Government and corporate documents can be accessed if they are on the network because certain features of peer-to-peer software have a tendency to cause inadvertent file sharing. One of those allows users to choose a folder to store downloaded files, but it does not warn the users that subfolders also will be shared.

That means someone can work at home and, unaware that a peer-to-peer program is installed, save a file to a shared folder.

In 2003, the House committee’s hearings on similar issues resulted in a conduct code for the peer-to-peer industry to help eliminate features in the programs that lead to the accidental sharing.

But in March, the U.S. Patent and Trademark Office released a report suggesting inadvertent file sharing is still a problem. Thomas Sydnor, an attorney for the PTO, said distributors of five peer-to-peer programs continued to include features in their programs that can cause users to accidentally share sensitive information.

Mark Gorton, chief executive officer of the Lime Group, maker of LimeWire, said he does not know how much classified information is available through LimeWire’s network. To protect users from inadvertent sharing, he said warning messages pop up when users try to share folders that may contain sensitive information.
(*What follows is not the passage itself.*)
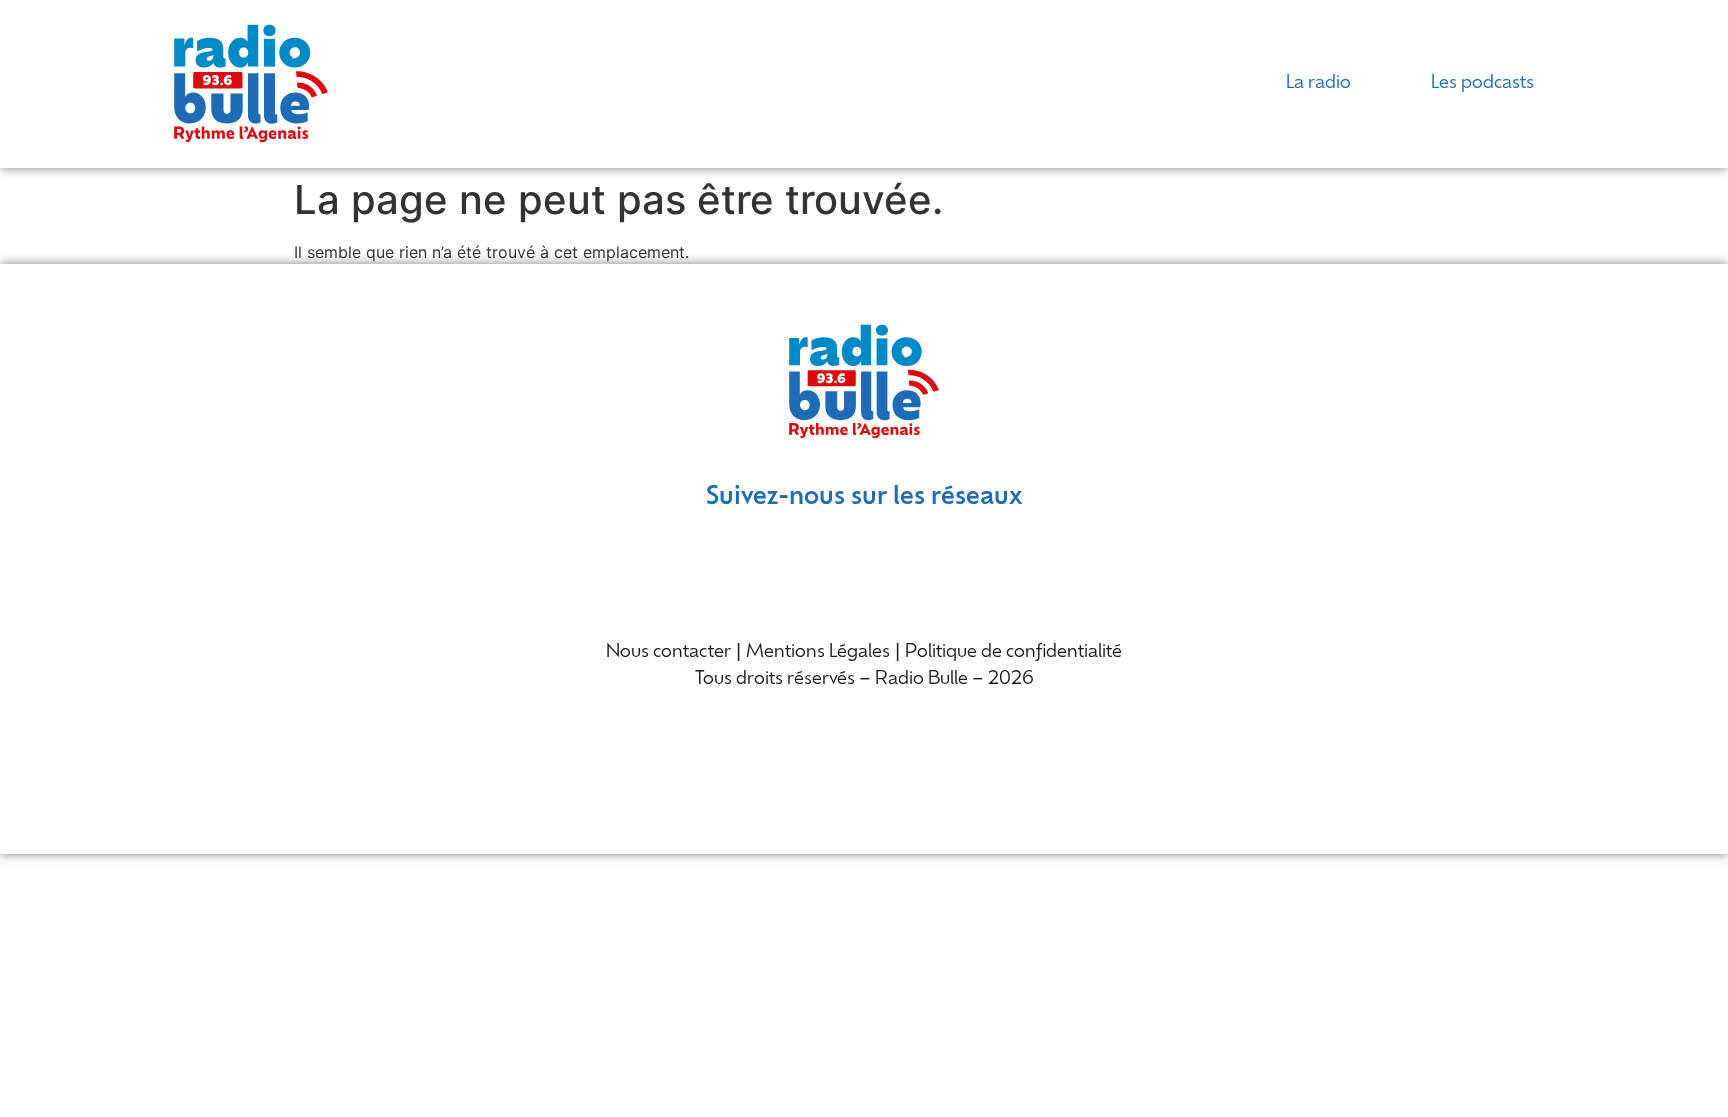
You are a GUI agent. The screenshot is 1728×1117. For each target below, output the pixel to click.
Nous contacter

“Clearly, the warnings are not enough,” he said. “LimeWire has always tried to make the program clear and easy for users.”

The leaked information also is likely to spread since the file name may be associated with other common search terms, said M. Eric Johnson, director of the Center for Digital Strategies at Dartmouth University’s Tuck School for Business.

For instance, a search for a music file from rapper PNC may bring up documents for PNC Bank if they are on the network.

“Such digital wind increases the P2P security threat for many organizations,” he said.

However, Mary Engle, associate director for advertising practices for the Federal Trade Commission, said the FTC staff found peer-to-peer file-sharing to be a “neutral” technology.

“Its risks result largely from how individuals use the technology rather than being inherent in the technology itself,” she said.